Since patients with MetS seem to have a higher prevalence of frailty regardless of demographic parameters, the global epidemic spread of obesity and T2DM, 2 major components of the MetS, raises some concern, considering the vast pool of people who could potentially suffer from frailty and its complications. Besides MetS, frailty phenotype as the end-manifestation of an individual’s accumulation of deficits is strongly related to other comorbidities, such as CVD, T2DM and CKD, that ultimately result in a hypo-nutritional status and hormonal dysregulation. As the prevalence of those comorbidities is higher among NAFLD as compared to non-NAFLD patients, it is expected that the former would have a higher likelihood of being frail. To this end, they may have a prolonged hospitalization period that makes them even more vulnerable to intra-hospital complications, as well as imposing a higher financial burden on national healthcare systems.

Moreover, NASH compared to ALD patients seem to display a higher risk of delisting, while being on the LT waiting list, since frailty modifies the patients’ health status and could be associated with poorer waitlist survival.
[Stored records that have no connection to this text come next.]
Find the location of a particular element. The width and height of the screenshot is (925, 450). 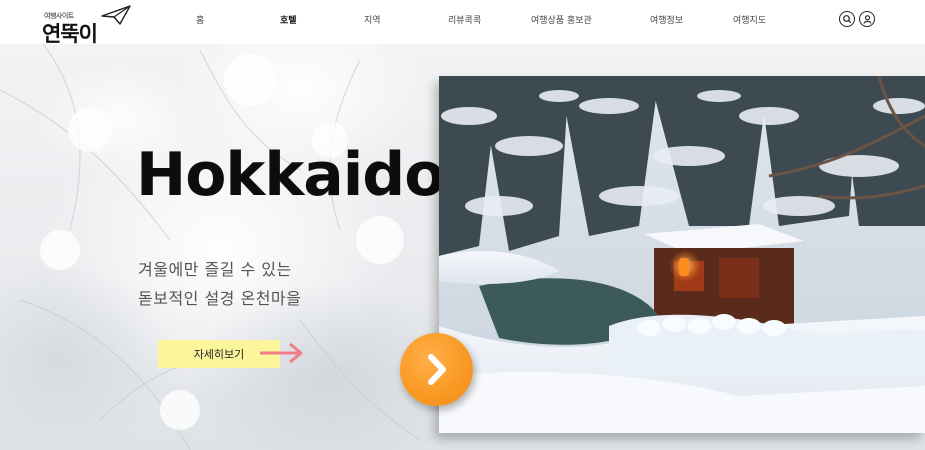

nav-item-travel-map: 여행지도 is located at coordinates (750, 20).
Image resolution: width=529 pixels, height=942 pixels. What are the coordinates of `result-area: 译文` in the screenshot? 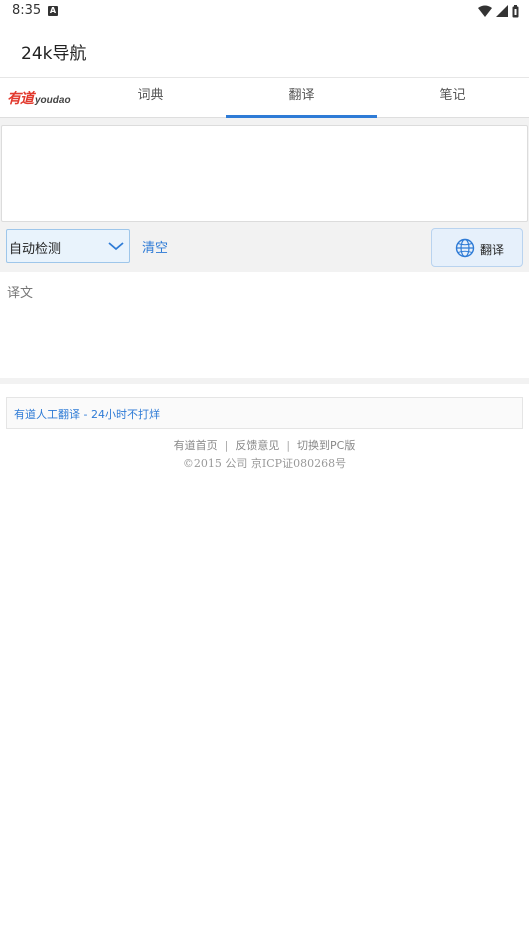 It's located at (264, 325).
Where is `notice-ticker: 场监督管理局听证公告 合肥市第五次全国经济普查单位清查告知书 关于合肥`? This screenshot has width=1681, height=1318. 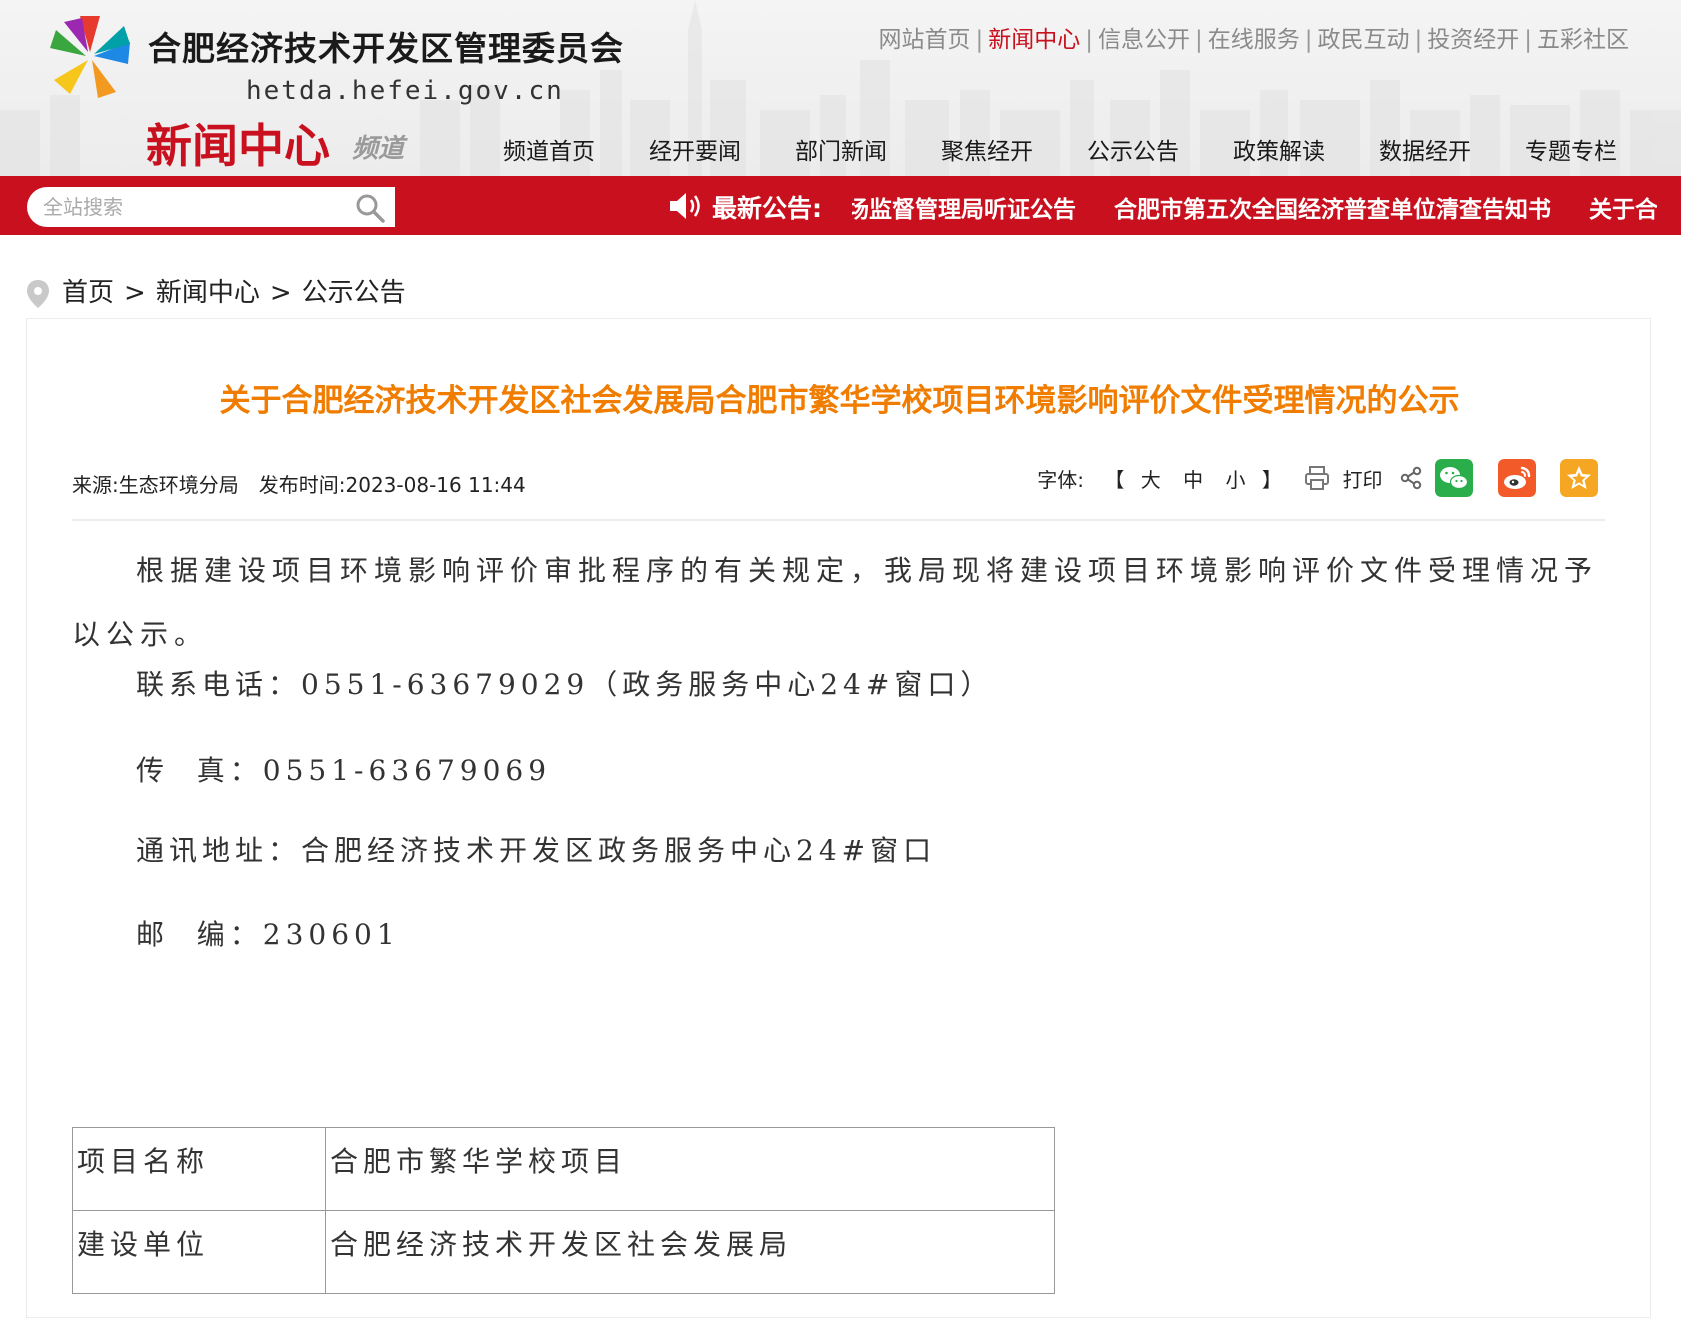
notice-ticker: 场监督管理局听证公告 合肥市第五次全国经济普查单位清查告知书 关于合肥 is located at coordinates (1254, 206).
In clinical practice, the evaluation of frailty seems to be especially important in patients awaiting LT. For instance, a frail NAFLD patient may have a greater hazard for waitlist mortality than a non-frail NAFLD one, even though the latter may be older. Therefore, beyond the comorbidities, modification of the distinctive features associated with frailty syndrome, such as sarcopenia, malnutrition, cognitive disorders and reduced physical activity, could have a beneficial impact on NASH candidates for LT. These interventions could lead to a shorter hospital stay, thus preventing hospital-acquired complications and reducing the hospitalization cost.
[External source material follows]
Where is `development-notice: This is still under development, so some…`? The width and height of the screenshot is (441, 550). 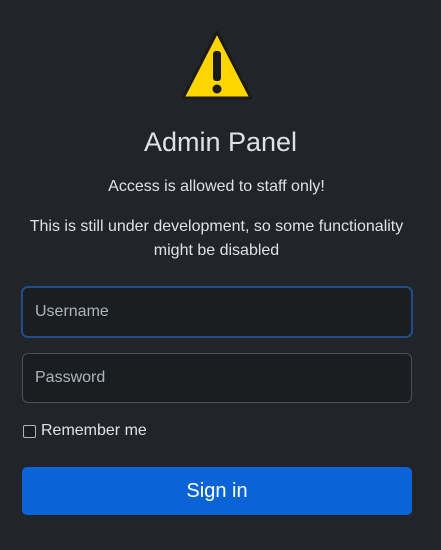
development-notice: This is still under development, so some… is located at coordinates (216, 238).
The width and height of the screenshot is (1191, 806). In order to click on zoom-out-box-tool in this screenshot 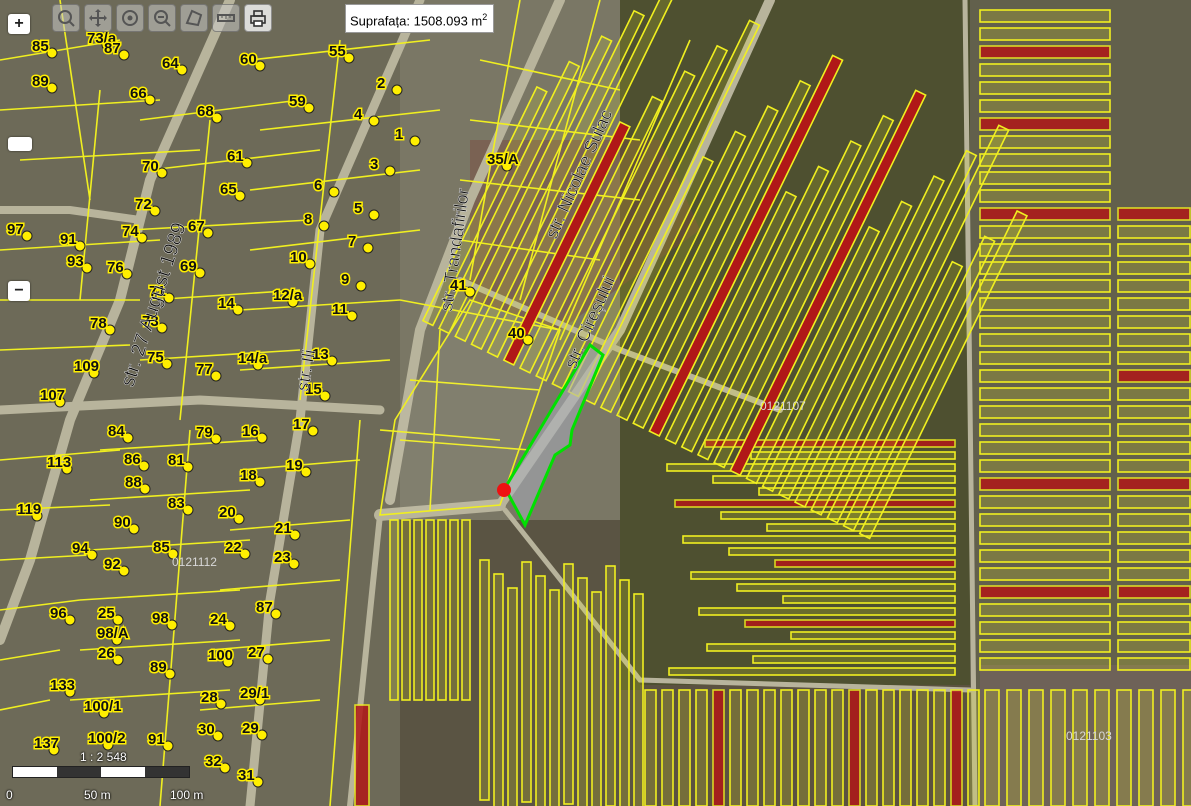, I will do `click(162, 18)`.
Whereas at first glance frailty may seem a consequence of NAFLD, further research studies are necessary to evaluate the physical and performance status of NAFLD patients, ideally on a longitudinal basis as well as comparing them with their non-NAFLD counterparts. Since the potential association between NAFLD and frailty has been recently evaluated, assessments of the potential independent contribution of NAFLD to frailty remain scarce. We should bear in mind that frailty screening in patients with NAFLD, focusing on older patients and those with end-stage liver disease, could be critical for early identification and optimized management of the comorbidities, personalized medical care, and eventually better survival of those patients.